Here's an assessment based on the provided text:

1. A table of acceptance criteria and the reported device performance

   • Not applicable. This document is for a physical medical device (dental abutment), not an AI algorithm. It focuses on demonstrating substantial equivalence to a predicate device, not performance against specific clinical acceptance criteria in a study.

2. Sample sizes used for the test set and the data provenance (e.g. country of origin of the data, retrospective or prospective)

   • Not applicable. No test set or clinical data is presented for performance evaluation.

3. Number of experts used to establish the ground truth for the test set and the qualifications of those experts (e.g. radiologist with 10 years of experience)

   • Not applicable. No ground truth establishment for a test set is discussed.

4. Adjudication method (e.g. 2+1, 3+1, none) for the test set

   • Not applicable.

5. If a multi reader multi case (MRMC) comparative effectiveness study was done, If so, what was the effect size of how much human readers improve with AI vs without AI assistance

   • Not applicable.

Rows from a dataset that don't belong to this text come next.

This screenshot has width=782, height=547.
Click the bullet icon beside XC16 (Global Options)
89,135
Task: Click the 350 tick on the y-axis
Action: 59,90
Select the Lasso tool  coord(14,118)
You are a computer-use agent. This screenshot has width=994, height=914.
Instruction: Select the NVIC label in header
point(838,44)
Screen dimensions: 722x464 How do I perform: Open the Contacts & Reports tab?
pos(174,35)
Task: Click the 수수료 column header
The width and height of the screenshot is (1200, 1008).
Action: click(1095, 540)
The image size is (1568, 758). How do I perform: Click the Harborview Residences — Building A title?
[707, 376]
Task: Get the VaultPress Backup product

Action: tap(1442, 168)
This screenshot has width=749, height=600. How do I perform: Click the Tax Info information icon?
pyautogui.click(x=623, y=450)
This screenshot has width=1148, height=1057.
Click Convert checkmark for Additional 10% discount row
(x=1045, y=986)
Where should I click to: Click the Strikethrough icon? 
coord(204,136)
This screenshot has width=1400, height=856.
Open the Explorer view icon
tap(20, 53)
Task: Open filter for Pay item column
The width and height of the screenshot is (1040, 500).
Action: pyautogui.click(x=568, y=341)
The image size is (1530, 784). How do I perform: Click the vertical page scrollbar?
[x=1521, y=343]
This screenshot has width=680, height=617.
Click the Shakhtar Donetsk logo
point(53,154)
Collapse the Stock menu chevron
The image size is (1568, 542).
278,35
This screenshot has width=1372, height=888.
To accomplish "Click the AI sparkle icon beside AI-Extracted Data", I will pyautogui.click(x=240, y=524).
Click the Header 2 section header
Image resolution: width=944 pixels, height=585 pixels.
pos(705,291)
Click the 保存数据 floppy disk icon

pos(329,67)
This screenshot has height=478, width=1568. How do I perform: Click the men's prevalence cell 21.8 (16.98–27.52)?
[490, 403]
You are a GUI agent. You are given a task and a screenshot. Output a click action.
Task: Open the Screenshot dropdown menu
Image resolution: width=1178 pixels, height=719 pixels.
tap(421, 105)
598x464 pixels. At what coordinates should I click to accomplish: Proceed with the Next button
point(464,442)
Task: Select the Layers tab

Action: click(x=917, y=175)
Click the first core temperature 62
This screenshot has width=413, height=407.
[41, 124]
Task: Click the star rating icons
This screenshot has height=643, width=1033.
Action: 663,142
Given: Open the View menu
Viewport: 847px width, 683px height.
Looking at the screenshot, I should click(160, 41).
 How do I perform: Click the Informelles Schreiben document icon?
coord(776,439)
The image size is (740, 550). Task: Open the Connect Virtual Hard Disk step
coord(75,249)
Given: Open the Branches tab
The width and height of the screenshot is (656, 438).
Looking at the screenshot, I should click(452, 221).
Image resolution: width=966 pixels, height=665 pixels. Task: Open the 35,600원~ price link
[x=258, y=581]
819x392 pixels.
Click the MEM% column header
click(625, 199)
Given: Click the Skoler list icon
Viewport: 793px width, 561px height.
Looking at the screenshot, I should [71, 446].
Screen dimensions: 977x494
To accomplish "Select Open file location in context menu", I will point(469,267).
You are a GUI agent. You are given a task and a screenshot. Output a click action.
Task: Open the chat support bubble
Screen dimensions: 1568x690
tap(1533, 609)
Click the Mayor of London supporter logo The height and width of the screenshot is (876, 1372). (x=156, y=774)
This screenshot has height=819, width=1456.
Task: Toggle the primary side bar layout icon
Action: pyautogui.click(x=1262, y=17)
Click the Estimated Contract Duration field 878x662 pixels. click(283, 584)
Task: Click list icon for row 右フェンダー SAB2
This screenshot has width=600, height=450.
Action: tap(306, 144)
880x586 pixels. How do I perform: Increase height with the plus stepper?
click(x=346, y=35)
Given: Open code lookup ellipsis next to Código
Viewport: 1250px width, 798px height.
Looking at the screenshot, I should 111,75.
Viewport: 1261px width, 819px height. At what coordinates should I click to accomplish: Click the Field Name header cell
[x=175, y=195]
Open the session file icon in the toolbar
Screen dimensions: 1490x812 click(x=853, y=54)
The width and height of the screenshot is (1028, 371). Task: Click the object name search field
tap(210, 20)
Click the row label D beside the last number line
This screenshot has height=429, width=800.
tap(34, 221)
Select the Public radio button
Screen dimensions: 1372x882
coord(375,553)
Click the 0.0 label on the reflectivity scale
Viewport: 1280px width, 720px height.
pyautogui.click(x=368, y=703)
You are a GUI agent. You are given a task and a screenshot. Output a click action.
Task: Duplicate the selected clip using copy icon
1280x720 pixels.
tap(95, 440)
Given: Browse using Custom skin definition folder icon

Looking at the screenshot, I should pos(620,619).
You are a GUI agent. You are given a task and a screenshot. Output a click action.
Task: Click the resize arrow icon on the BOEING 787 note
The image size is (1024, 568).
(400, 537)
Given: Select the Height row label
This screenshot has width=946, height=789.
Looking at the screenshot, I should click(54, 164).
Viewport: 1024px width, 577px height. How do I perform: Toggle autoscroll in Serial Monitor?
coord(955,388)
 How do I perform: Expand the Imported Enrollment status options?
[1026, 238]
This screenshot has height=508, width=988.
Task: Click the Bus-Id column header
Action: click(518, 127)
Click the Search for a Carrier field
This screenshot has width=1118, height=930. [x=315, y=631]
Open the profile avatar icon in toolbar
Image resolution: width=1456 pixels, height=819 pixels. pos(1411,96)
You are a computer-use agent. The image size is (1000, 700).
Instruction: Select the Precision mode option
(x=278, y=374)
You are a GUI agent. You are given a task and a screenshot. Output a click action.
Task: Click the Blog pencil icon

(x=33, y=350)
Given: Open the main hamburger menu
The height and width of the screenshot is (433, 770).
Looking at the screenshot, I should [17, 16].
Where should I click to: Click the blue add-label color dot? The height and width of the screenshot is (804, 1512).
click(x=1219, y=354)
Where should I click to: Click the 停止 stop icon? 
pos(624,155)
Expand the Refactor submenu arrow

This is not an AI device.

6. If a standalone (i.e. algorithm only without human-in-the-loop performance) was done

   • Not applicable. This is not an AI device.

7. The type of ground truth used (expert consensus, pathology, outcomes data, etc)

   • Not applicable. No ground truth is discussed in the context of an AI algorithm evaluation.

8. The sample size for the training set

   • Not applicable. This is not an AI device that requires a training set.

9. How the ground truth for the training set was established

   • Not applicable.

In summary, the provided document is a regulatory submission for a dental implant abutment, a physical medical device. It does not contain information about AI algorithm performance, clinical studies, acceptance criteria, or ground truth establishment as would be relevant for an AI-based medical device.